Litzy Galarza

  • Assistant Professor

Litzy Galarza is a first-generation Mexican American and Assistant Professor in the Department of Communication at the University of Pittsburgh. Dr. Galarza’s research is situated at the intersection of Media Studies, Latina/o/x Studies, and Citizenship Studies. Her scholarship focuses on the representation of Latina/o/x labor and citizenship in popular media, including television and advertising. Galarza’s work appears in the International Journal of Communication (2021) and the Howard Journal of Communications (2022) as well as in the following edited collections: The Routledge Companion to Advertising and Promotional Culture (2023), Immigrant Generations, Media Representations, and Audiences (2021), and The Routledge Companion to Media and Class (2019). At Pitt, Dr. Galarza teaches courses in Latina/o/x media, media and consumer culture, race/ethnicity, and gender in popular media (especially television), and media law, among other topics. In fall 2022, NCA’s Latina/o Communication Studies Division and La Raza Caucus awarded Dr. Galarza, and second-author Paulina A. Rodríguez Burciaga, the “Book Chapter of the Year Award” for “Un Puente a la Mesa: The Role of Cultural Translators in the Production of Disney/Pixar’s Coco.” In fall 2017, Galarza’s conference paper, “‘#IMMIGRATIONREFORM’: Jane the Virgin speaks back to power and complicates representations of pan-Latinidad identities in television,” was part of the top papers panel for the National Communication Association’s Latina/o Communication Studies Division and La Raza Caucus. Dr. Galarza is currently working on her first book, which addresses discourses of Latina/o/x citizenship and belonging in the television series Jane the Virgin.

 

Education

PhD Mass Communications, Pennsylvania State University

MA Journalism Studies, University of Missouri-Columbia

BA Journalism & Political Science, University of Arizona

Biography

Dr. Galarza’s research lies at the intersections of Latina/o/x media, citizenship, and advertising studies. Her work is most concerned with Latina/o/x citizenship and labor in the culture industries. Dr. Galarza’s latest work has been published in the International Journal of Communication, the Howard Journal of Communications, and in the 2021 anthology “Immigrant Generations, Media Representations, and Audiences” edited by Omotayo O. Banjo.  

Video

Recorded Lecture with Northwestern University's Center for Latinx Digital Media
Litzy Galarza and weaving biography and scholarship - Podcast on Spotify

Publications

Journal Articles

Galarza, L. (2022). Alba the Undocumented: Immigration Law and Citizenship Excess in Jane The Virgin. Howard Journal of Communications, 33:2, 160-179

Galarza, L., & Stoltzfus-Brown, L. (2021). 84 Lumber’s Constrained Polysemy: Limiting Interpretive Play and the Power of Audience Agency in Inspirational Immigrant Narratives. International Journal of Communication, 15, 20, 41-60

Book Chapters

Galarza, L. (2021). Language, Telenovelas, and Citizenship: A Mexican Immigrant’s Exploration of First-Generation American Narratives in Jane The Virgin. In: O.O. Banjo (Ed.). Immigrant Generations, Media Representations, and Audiences. Palgrave Macmillan, Cham.

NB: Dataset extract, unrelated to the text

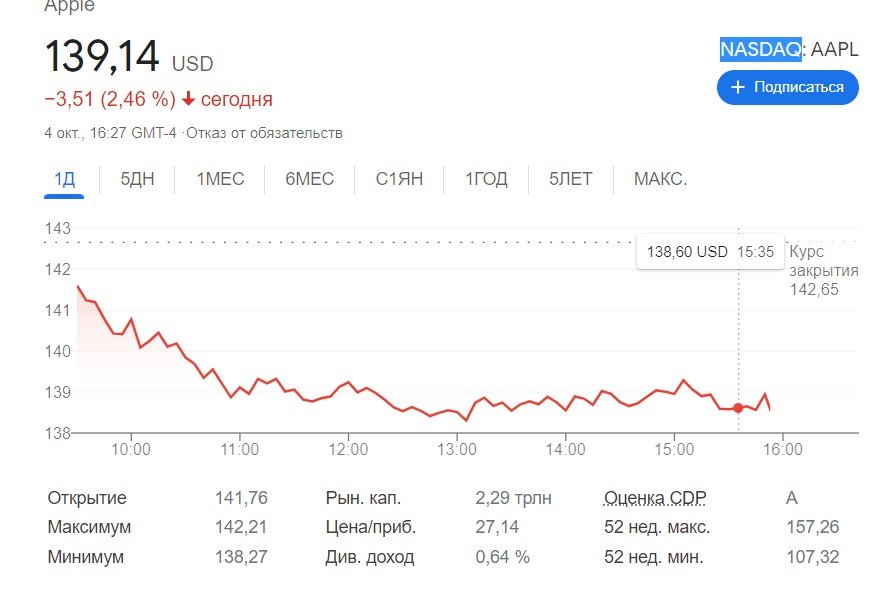Choose the МАКС. range tab
The height and width of the screenshot is (607, 893).
pos(660,180)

Galarza, L., & Rodríguez Burciaga P.A. (2021). Un Puente a la Mesa: The Role of Cultural Translators in the Production of Disney/Pixar’s Coco. In: O.O. Banjo (Ed.). Immigrant Generations, Media Representations, and Audiences. Palgrave Macmillan, Cham.

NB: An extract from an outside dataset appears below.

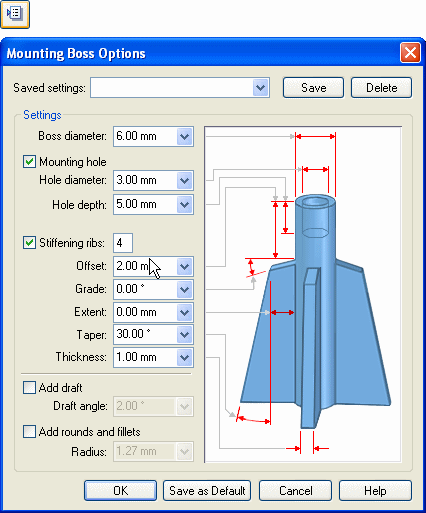The height and width of the screenshot is (513, 426).
Task: Open the Hole depth dropdown list
Action: pos(185,204)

McAllister, M. P., & Galarza, L. (2019). Working-class bodies in advertising. In E. Polson, L. S. Clark, & R. Gajjala (Eds.). The Routledge Companion to Media and Class (pp. 17-26). New York: Taylor & Francis/Routledge. 

Book Review

Galarza, L. (2022). Book Review of Lynn Stephen’s “Stories That Make History: Mexico through Elena Poniatowska’s Crónicas.” Journalism History Journal.